A motor torpedo boat is a fast torpedo boat, especially of the mid 20th century. The motor in the designation originally referred to their use of petrol engines, typically marinised aircraft engines or their derivatives, which distinguished them from other naval craft of the era, including other torpedo boats, that used steam turbines or reciprocating steam engines. Later, diesel-powered torpedo boats appeared, in turn or retroactively referred to as "motor torpedo boats" for their internal combustion engines, as distinct from steam powered reciprocating or turbine propulsion.

Though other navies built similar petrol-powered craft, the specific designation "motor torpedo boat", abbreviated to "MTB", is generally used for craft of the Royal Navy (RN) and Royal Canadian Navy boats.
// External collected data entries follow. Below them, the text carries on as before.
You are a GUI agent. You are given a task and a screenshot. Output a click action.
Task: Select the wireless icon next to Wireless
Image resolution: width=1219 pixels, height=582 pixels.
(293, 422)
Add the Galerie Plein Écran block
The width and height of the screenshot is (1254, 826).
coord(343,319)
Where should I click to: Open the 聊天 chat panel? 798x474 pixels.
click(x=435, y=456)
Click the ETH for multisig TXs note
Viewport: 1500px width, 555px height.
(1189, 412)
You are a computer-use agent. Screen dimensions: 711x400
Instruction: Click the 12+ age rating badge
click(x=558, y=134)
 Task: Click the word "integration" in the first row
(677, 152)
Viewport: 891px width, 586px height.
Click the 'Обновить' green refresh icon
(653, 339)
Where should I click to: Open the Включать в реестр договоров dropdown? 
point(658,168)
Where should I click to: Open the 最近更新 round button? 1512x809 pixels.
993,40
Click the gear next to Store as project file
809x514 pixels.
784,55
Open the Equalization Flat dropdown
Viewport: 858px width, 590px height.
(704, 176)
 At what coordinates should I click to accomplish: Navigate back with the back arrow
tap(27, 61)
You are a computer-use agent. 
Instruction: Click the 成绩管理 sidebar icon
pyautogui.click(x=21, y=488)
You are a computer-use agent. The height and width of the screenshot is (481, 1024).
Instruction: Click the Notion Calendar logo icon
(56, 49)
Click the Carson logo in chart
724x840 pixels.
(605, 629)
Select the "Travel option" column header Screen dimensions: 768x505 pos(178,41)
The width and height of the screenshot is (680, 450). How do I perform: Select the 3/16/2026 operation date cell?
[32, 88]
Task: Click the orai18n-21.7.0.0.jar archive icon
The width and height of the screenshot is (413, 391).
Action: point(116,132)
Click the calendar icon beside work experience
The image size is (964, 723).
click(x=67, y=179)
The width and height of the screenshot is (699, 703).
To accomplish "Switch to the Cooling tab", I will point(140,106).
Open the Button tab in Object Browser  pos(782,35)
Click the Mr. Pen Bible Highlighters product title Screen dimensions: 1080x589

During the Second World War, the US Navy built several classes of marine V-12-powered PT boat, whose hull classification symbol "PT" stood for "patrol, torpedo", but which were grouped into motor torpedo boat squadrons. German diesel-powered torpedo boats of the Second World War were called S-boote (Schnellboote, "fast boats") by the Kriegsmarine and "E-boats" by the Allies. These large craft (well over 100 ft overall) were not known as motor torpedo boats at the time, but later have been grouped with them by some. Italian MTBs of this period were known as Motoscafo Armato Silurante ("MAS", torpedo-armed motorboats). French MTBs were known as vedettes lance torpilles ("torpedo-launching fast boats").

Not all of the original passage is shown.